* GOAL
Reproduce the data below word for word, keeping every line unchanged from first to last.

______

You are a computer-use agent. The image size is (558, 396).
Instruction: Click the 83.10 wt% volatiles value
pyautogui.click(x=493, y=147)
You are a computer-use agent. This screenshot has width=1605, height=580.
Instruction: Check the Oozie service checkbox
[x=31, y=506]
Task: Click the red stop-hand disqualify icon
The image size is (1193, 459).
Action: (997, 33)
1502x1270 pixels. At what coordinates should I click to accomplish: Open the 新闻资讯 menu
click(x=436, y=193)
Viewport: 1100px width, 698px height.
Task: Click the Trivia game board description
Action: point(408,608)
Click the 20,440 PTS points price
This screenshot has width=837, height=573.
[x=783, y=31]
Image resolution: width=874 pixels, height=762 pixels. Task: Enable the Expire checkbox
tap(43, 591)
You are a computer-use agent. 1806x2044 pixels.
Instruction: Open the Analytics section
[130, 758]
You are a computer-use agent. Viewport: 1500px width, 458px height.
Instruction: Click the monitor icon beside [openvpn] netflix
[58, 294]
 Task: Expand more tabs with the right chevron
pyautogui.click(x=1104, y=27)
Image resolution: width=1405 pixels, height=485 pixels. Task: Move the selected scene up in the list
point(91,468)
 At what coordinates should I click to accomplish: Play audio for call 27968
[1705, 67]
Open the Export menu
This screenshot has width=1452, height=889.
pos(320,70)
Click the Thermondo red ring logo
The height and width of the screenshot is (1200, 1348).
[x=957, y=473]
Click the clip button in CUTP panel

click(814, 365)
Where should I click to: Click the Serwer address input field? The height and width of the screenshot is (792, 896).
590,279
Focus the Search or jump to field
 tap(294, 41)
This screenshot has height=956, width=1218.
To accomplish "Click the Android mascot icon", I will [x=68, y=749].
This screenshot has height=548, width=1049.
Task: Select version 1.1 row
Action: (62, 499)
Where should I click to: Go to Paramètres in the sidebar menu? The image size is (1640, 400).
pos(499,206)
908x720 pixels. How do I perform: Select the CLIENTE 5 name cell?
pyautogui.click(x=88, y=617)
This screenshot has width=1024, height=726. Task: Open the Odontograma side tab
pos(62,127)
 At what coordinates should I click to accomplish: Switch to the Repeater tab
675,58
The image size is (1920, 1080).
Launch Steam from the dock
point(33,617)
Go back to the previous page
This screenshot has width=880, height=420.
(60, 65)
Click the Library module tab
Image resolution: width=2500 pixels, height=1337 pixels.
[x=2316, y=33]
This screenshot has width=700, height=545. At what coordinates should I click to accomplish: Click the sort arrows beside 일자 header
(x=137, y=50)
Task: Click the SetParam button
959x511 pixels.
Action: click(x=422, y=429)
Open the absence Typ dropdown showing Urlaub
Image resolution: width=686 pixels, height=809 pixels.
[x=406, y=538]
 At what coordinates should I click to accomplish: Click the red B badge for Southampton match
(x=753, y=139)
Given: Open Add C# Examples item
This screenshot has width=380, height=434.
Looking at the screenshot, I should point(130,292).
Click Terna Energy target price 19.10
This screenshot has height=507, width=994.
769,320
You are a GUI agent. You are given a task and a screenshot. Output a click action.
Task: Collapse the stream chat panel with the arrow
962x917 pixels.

______

* REPLY
You are a computer-use agent. The image size is (558, 396).
Instruction: Click the 83.10 wt% volatiles value
pyautogui.click(x=493, y=147)
You are a computer-use agent. This screenshot has width=1605, height=580.
Instruction: Check the Oozie service checkbox
[x=31, y=506]
Task: Click the red stop-hand disqualify icon
The image size is (1193, 459).
Action: (997, 33)
1502x1270 pixels. At what coordinates should I click to accomplish: Open the 新闻资讯 menu
click(x=436, y=193)
Viewport: 1100px width, 698px height.
Task: Click the Trivia game board description
Action: point(408,608)
Click the 20,440 PTS points price
This screenshot has width=837, height=573.
[x=783, y=31]
Image resolution: width=874 pixels, height=762 pixels. Task: Enable the Expire checkbox
tap(43, 591)
You are a computer-use agent. 1806x2044 pixels.
Instruction: Open the Analytics section
[130, 758]
You are a computer-use agent. Viewport: 1500px width, 458px height.
Instruction: Click the monitor icon beside [openvpn] netflix
[58, 294]
 Task: Expand more tabs with the right chevron
pyautogui.click(x=1104, y=27)
Image resolution: width=1405 pixels, height=485 pixels. Task: Move the selected scene up in the list
point(91,468)
 At what coordinates should I click to accomplish: Play audio for call 27968
[1705, 67]
Open the Export menu
This screenshot has width=1452, height=889.
pos(320,70)
Click the Thermondo red ring logo
The height and width of the screenshot is (1200, 1348).
[x=957, y=473]
Click the clip button in CUTP panel

click(814, 365)
Where should I click to: Click the Serwer address input field? The height and width of the screenshot is (792, 896).
590,279
Focus the Search or jump to field
 tap(294, 41)
This screenshot has height=956, width=1218.
To accomplish "Click the Android mascot icon", I will [x=68, y=749].
This screenshot has height=548, width=1049.
Task: Select version 1.1 row
Action: (62, 499)
Where should I click to: Go to Paramètres in the sidebar menu? The image size is (1640, 400).
pos(499,206)
908x720 pixels. How do I perform: Select the CLIENTE 5 name cell?
pyautogui.click(x=88, y=617)
This screenshot has width=1024, height=726. Task: Open the Odontograma side tab
pos(62,127)
 At what coordinates should I click to accomplish: Switch to the Repeater tab
675,58
The image size is (1920, 1080).
Launch Steam from the dock
point(33,617)
Go back to the previous page
This screenshot has width=880, height=420.
(60, 65)
Click the Library module tab
Image resolution: width=2500 pixels, height=1337 pixels.
[x=2316, y=33]
This screenshot has width=700, height=545. At what coordinates should I click to accomplish: Click the sort arrows beside 일자 header
(x=137, y=50)
Task: Click the SetParam button
959x511 pixels.
Action: click(x=422, y=429)
Open the absence Typ dropdown showing Urlaub
Image resolution: width=686 pixels, height=809 pixels.
[x=406, y=538]
 At what coordinates should I click to accomplish: Click the red B badge for Southampton match
(x=753, y=139)
Given: Open Add C# Examples item
This screenshot has width=380, height=434.
Looking at the screenshot, I should point(130,292).
Click Terna Energy target price 19.10
This screenshot has height=507, width=994.
769,320
You are a GUI agent. You are given a task and a screenshot. Output a click action.
Task: Collapse the stream chat panel with the arrow
962x917 pixels.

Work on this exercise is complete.